Переход оказался на месте. Короткий, бетонный, под насыпью старой железнодорожной ветки, которой давно не пользовались. С одной стороны гаражи, с другой пустырь. Место, где можно умереть, и никто не пройдет мимо до утра. Марек постоял у входа. Внутри было темно даже днем, свет не доставал до середины, и пахло сыростью и мочой, как пахнет во всех таких местах во все времена.
Он вошел.
Стены были исписаны, поверх старых надписей новые, поверх тех еще новее, семнадцать лет чужих имен и слов друг на друге. Марек шел медленно, ведя рукой по холодному бетону, и искал не глазами, а тем, чем читал долги. Место должно было помнить. Такие места помнят, если умеешь слушать, здесь пролилась кровь, здесь кто-то чуть не умер, а потом встал целый, и это не проходит бесследно.

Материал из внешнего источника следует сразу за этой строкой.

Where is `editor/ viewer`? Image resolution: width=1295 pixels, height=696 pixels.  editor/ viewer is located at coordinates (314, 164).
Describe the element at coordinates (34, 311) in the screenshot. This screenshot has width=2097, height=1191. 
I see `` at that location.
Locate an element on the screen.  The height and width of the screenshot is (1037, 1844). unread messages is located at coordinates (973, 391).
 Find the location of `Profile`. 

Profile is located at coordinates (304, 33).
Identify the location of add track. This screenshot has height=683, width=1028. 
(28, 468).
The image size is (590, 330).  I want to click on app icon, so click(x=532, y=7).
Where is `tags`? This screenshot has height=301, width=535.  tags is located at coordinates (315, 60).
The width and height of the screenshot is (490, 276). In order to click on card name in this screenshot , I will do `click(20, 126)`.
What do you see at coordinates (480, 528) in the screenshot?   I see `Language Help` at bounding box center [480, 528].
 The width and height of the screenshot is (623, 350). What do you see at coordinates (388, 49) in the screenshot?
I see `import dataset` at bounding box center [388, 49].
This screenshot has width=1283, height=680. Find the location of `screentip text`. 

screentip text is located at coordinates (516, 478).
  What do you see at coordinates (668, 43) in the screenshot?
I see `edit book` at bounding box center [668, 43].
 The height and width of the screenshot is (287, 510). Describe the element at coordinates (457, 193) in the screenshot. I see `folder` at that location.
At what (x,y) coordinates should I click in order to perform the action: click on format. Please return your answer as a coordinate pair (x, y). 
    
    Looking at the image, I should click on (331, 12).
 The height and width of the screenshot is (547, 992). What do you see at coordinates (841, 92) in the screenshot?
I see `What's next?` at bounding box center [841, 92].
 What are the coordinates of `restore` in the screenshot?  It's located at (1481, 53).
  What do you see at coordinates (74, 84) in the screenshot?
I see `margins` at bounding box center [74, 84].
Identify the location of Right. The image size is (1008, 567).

Он прошел до середины, туда, где, он знал, все и случилось. Марек не помнил точного места умом, но тело снова подсказало, ноги остановились сами. Здесь. Здесь он лежал. Здесь из него вытекала жизнь. Здесь Сила наклонилась над ним.
Марек сел на корточки, прислонился спиной к холодной стене, туда же, где сидел тогда, сползши по ней, закрыл глаза и попробовал вернуться по-настоящему. Не вспоминать со стороны, как смотрят кино, а влезть обратно в того парня, девятнадцатилетнего, умирающего.
И медленно, впервые за семнадцать лет, что-то сдвинулось.
Он вспомнил не картинку, а ощущение, которого раньше в памяти не было. Страх, но не тот страх, что бывает, когда бьют, а другой, огромный, детский страх смерти, когда понимаешь, что вот сейчас все кончится, насовсем, и ничего уже не будет. Он лежал на этом бетоне, щекой на холодном, и видел прямо перед глазами окурок, чей-то раздавленный окурок в полуметре от лица, и думал, дико, не к месту, что последнее, что он видит в жизни, это чужой окурок. И ему было так обидно и так страшно, что он…
Что он что-то сделал. Не просто лежал. Он что-то…
Память уперлась в стену. Глухую, как то темное окно, в которое обрывалась нить Витька. Марек толкнулся в нее, надавил, и в голове полыхнуло болью так, что он ткнулся лбом в колени и застонал. Его чуть не вырвало. Он посидел, пережидая, пока отпустит.
Уже что-то. Раньше в его памяти он просто лежал и ждал, пока его подберут. Пассивно, как жертва. Теперь он знал, что в те последние секунды он делал что-то еще. Тянулся к чему-то, звал что-то. Что-то, чего память не отдавала, запирала за этой глухой стеной, и запирала явно не просто так.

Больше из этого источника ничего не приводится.